__TRY IT__: Every record below must be set down again exactly as given.

__MATERIAL TO PROCESS__:
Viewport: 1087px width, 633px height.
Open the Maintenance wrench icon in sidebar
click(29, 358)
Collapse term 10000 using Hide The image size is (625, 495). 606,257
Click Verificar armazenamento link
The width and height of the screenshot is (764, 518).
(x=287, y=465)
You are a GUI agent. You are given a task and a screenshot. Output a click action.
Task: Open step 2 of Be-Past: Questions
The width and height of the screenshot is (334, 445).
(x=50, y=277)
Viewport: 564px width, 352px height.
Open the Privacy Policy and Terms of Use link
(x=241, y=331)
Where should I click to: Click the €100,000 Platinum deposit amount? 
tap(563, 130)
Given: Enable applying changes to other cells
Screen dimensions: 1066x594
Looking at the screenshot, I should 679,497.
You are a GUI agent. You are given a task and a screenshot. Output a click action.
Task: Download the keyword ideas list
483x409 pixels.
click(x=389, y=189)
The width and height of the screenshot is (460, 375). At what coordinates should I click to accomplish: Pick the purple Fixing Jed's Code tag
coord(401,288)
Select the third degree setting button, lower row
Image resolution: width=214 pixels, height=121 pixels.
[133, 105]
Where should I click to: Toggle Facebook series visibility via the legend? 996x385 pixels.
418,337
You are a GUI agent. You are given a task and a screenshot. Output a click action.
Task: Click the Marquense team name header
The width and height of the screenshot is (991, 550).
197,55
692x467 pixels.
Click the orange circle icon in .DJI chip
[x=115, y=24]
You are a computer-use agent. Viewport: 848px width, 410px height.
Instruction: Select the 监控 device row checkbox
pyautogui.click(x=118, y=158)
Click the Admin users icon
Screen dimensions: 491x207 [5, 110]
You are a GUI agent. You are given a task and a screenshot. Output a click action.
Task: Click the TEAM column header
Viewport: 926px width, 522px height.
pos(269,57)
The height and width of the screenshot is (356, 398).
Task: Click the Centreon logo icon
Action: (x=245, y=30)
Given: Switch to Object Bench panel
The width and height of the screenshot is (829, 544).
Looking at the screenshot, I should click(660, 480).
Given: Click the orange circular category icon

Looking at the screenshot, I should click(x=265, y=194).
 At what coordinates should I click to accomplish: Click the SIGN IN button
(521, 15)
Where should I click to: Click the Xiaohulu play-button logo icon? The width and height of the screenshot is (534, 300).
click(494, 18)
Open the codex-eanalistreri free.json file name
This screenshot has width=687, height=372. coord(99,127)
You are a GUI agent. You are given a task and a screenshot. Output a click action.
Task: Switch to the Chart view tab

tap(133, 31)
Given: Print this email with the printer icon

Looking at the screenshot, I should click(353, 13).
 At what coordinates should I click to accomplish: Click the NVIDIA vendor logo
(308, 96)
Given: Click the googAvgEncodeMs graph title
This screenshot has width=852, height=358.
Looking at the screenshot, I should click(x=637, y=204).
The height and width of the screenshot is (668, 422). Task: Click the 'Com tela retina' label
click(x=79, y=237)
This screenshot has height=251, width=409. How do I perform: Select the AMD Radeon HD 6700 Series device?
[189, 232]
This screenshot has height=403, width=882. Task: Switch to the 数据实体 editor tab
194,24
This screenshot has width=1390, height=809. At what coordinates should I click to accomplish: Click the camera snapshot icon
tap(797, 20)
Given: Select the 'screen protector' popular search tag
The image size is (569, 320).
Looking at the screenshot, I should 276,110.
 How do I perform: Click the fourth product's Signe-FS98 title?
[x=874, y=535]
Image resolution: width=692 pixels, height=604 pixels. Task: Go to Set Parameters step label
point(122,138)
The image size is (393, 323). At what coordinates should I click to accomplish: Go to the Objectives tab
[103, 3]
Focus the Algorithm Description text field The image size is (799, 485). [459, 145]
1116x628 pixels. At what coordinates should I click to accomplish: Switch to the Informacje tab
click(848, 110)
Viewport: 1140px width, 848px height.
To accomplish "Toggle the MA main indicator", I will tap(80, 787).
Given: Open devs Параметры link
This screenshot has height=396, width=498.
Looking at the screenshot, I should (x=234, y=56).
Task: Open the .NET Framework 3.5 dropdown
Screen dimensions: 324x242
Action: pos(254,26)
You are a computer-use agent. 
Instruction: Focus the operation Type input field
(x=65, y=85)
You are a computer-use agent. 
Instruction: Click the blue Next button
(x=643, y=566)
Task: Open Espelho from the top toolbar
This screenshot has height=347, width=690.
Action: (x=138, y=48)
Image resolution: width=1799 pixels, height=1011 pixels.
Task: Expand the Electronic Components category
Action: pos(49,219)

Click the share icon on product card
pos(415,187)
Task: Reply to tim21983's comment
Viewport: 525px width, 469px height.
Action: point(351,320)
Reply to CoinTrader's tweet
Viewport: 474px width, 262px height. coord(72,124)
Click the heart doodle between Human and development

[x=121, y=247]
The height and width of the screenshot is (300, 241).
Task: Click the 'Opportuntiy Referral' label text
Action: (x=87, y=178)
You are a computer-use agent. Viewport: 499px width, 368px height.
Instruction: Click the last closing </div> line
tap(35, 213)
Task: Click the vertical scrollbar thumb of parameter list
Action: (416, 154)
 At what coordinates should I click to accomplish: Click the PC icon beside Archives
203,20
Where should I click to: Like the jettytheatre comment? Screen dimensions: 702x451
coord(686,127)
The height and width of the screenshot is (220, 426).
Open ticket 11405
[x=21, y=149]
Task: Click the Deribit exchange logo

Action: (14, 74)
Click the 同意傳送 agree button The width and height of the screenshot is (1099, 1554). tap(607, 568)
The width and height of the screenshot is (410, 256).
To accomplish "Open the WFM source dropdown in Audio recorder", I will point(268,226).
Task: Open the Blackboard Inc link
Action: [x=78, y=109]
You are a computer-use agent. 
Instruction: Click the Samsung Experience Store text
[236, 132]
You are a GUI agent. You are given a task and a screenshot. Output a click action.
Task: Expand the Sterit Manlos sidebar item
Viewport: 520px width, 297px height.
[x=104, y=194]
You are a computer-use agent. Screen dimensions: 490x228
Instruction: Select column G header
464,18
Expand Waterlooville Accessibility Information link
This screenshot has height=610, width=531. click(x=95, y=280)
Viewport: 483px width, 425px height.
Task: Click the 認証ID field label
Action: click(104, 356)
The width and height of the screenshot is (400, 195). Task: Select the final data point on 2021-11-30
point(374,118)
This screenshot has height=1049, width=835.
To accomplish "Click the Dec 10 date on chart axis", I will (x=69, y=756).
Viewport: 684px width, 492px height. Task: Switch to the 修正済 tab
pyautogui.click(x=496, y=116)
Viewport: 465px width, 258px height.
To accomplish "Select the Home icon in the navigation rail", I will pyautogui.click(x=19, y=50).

__RESULT OF THIS EXERCISE__:
Viewport: 1087px width, 633px height.
Open the Maintenance wrench icon in sidebar
click(29, 358)
Collapse term 10000 using Hide The image size is (625, 495). 606,257
Click Verificar armazenamento link
The width and height of the screenshot is (764, 518).
(x=287, y=465)
You are a GUI agent. You are given a task and a screenshot. Output a click action.
Task: Open step 2 of Be-Past: Questions
The width and height of the screenshot is (334, 445).
(x=50, y=277)
Viewport: 564px width, 352px height.
Open the Privacy Policy and Terms of Use link
(x=241, y=331)
Where should I click to: Click the €100,000 Platinum deposit amount? 
tap(563, 130)
Given: Enable applying changes to other cells
Screen dimensions: 1066x594
Looking at the screenshot, I should 679,497.
You are a GUI agent. You are given a task and a screenshot. Output a click action.
Task: Download the keyword ideas list
483x409 pixels.
click(x=389, y=189)
The width and height of the screenshot is (460, 375). At what coordinates should I click to accomplish: Pick the purple Fixing Jed's Code tag
coord(401,288)
Select the third degree setting button, lower row
Image resolution: width=214 pixels, height=121 pixels.
[133, 105]
Where should I click to: Toggle Facebook series visibility via the legend? 996x385 pixels.
418,337
You are a GUI agent. You are given a task and a screenshot. Output a click action.
Task: Click the Marquense team name header
The width and height of the screenshot is (991, 550).
197,55
692x467 pixels.
Click the orange circle icon in .DJI chip
[x=115, y=24]
You are a computer-use agent. Viewport: 848px width, 410px height.
Instruction: Select the 监控 device row checkbox
pyautogui.click(x=118, y=158)
Click the Admin users icon
Screen dimensions: 491x207 [5, 110]
You are a GUI agent. You are given a task and a screenshot. Output a click action.
Task: Click the TEAM column header
Viewport: 926px width, 522px height.
pos(269,57)
The height and width of the screenshot is (356, 398).
Task: Click the Centreon logo icon
Action: (x=245, y=30)
Given: Switch to Object Bench panel
The width and height of the screenshot is (829, 544).
Looking at the screenshot, I should click(660, 480).
Given: Click the orange circular category icon

Looking at the screenshot, I should click(x=265, y=194).
 At what coordinates should I click to accomplish: Click the SIGN IN button
(521, 15)
Where should I click to: Click the Xiaohulu play-button logo icon? The width and height of the screenshot is (534, 300).
click(494, 18)
Open the codex-eanalistreri free.json file name
This screenshot has width=687, height=372. coord(99,127)
You are a GUI agent. You are given a task and a screenshot. Output a click action.
Task: Switch to the Chart view tab

tap(133, 31)
Given: Print this email with the printer icon

Looking at the screenshot, I should click(353, 13).
 At what coordinates should I click to accomplish: Click the NVIDIA vendor logo
(308, 96)
Given: Click the googAvgEncodeMs graph title
This screenshot has width=852, height=358.
Looking at the screenshot, I should click(x=637, y=204).
The height and width of the screenshot is (668, 422). Task: Click the 'Com tela retina' label
click(x=79, y=237)
This screenshot has height=251, width=409. How do I perform: Select the AMD Radeon HD 6700 Series device?
[189, 232]
This screenshot has height=403, width=882. Task: Switch to the 数据实体 editor tab
194,24
This screenshot has width=1390, height=809. At what coordinates should I click to accomplish: Click the camera snapshot icon
tap(797, 20)
Given: Select the 'screen protector' popular search tag
The image size is (569, 320).
Looking at the screenshot, I should 276,110.
 How do I perform: Click the fourth product's Signe-FS98 title?
[x=874, y=535]
Image resolution: width=692 pixels, height=604 pixels. Task: Go to Set Parameters step label
point(122,138)
The image size is (393, 323). At what coordinates should I click to accomplish: Go to the Objectives tab
[103, 3]
Focus the Algorithm Description text field The image size is (799, 485). [459, 145]
1116x628 pixels. At what coordinates should I click to accomplish: Switch to the Informacje tab
click(848, 110)
Viewport: 1140px width, 848px height.
To accomplish "Toggle the MA main indicator", I will tap(80, 787).
Given: Open devs Параметры link
This screenshot has height=396, width=498.
Looking at the screenshot, I should (x=234, y=56).
Task: Open the .NET Framework 3.5 dropdown
Screen dimensions: 324x242
Action: pos(254,26)
You are a computer-use agent. 
Instruction: Focus the operation Type input field
(x=65, y=85)
You are a computer-use agent. 
Instruction: Click the blue Next button
(x=643, y=566)
Task: Open Espelho from the top toolbar
This screenshot has height=347, width=690.
Action: (x=138, y=48)
Image resolution: width=1799 pixels, height=1011 pixels.
Task: Expand the Electronic Components category
Action: pos(49,219)

Click the share icon on product card
pos(415,187)
Task: Reply to tim21983's comment
Viewport: 525px width, 469px height.
Action: point(351,320)
Reply to CoinTrader's tweet
Viewport: 474px width, 262px height. coord(72,124)
Click the heart doodle between Human and development

[x=121, y=247]
The height and width of the screenshot is (300, 241).
Task: Click the 'Opportuntiy Referral' label text
Action: (x=87, y=178)
You are a computer-use agent. Viewport: 499px width, 368px height.
Instruction: Click the last closing </div> line
tap(35, 213)
Task: Click the vertical scrollbar thumb of parameter list
Action: (416, 154)
 At what coordinates should I click to accomplish: Click the PC icon beside Archives
203,20
Where should I click to: Like the jettytheatre comment? Screen dimensions: 702x451
coord(686,127)
The height and width of the screenshot is (220, 426).
Open ticket 11405
[x=21, y=149]
Task: Click the Deribit exchange logo

Action: (14, 74)
Click the 同意傳送 agree button The width and height of the screenshot is (1099, 1554). tap(607, 568)
The width and height of the screenshot is (410, 256).
To accomplish "Open the WFM source dropdown in Audio recorder", I will point(268,226).
Task: Open the Blackboard Inc link
Action: [x=78, y=109]
You are a computer-use agent. 
Instruction: Click the Samsung Experience Store text
[236, 132]
You are a GUI agent. You are given a task and a screenshot. Output a click action.
Task: Expand the Sterit Manlos sidebar item
Viewport: 520px width, 297px height.
[x=104, y=194]
You are a computer-use agent. Screen dimensions: 490x228
Instruction: Select column G header
464,18
Expand Waterlooville Accessibility Information link
This screenshot has height=610, width=531. click(x=95, y=280)
Viewport: 483px width, 425px height.
Task: Click the 認証ID field label
Action: click(104, 356)
The width and height of the screenshot is (400, 195). Task: Select the final data point on 2021-11-30
point(374,118)
This screenshot has height=1049, width=835.
To accomplish "Click the Dec 10 date on chart axis", I will (x=69, y=756).
Viewport: 684px width, 492px height. Task: Switch to the 修正済 tab
pyautogui.click(x=496, y=116)
Viewport: 465px width, 258px height.
To accomplish "Select the Home icon in the navigation rail", I will pyautogui.click(x=19, y=50).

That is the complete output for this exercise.